Assigned task.
All of the data below is to be written out again exactly.

╭──

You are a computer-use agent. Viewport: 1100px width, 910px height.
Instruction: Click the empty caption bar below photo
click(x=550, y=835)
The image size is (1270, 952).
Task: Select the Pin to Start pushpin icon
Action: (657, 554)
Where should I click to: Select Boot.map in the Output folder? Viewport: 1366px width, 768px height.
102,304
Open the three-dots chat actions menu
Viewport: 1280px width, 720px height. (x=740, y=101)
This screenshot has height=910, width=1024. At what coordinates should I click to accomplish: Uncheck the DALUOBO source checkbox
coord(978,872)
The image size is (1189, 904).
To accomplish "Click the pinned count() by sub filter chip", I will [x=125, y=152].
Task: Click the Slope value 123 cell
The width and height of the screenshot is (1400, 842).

╰──

Solution to the problem.
You are a computer-use agent. Viewport: 1100px width, 910px height.
Instruction: Click the empty caption bar below photo
click(x=550, y=835)
The image size is (1270, 952).
Task: Select the Pin to Start pushpin icon
Action: (657, 554)
Where should I click to: Select Boot.map in the Output folder? Viewport: 1366px width, 768px height.
102,304
Open the three-dots chat actions menu
Viewport: 1280px width, 720px height. (x=740, y=101)
This screenshot has height=910, width=1024. At what coordinates should I click to accomplish: Uncheck the DALUOBO source checkbox
coord(978,872)
The image size is (1189, 904).
To accomplish "Click the pinned count() by sub filter chip", I will [x=125, y=152].
Task: Click the Slope value 123 cell
The width and height of the screenshot is (1400, 842).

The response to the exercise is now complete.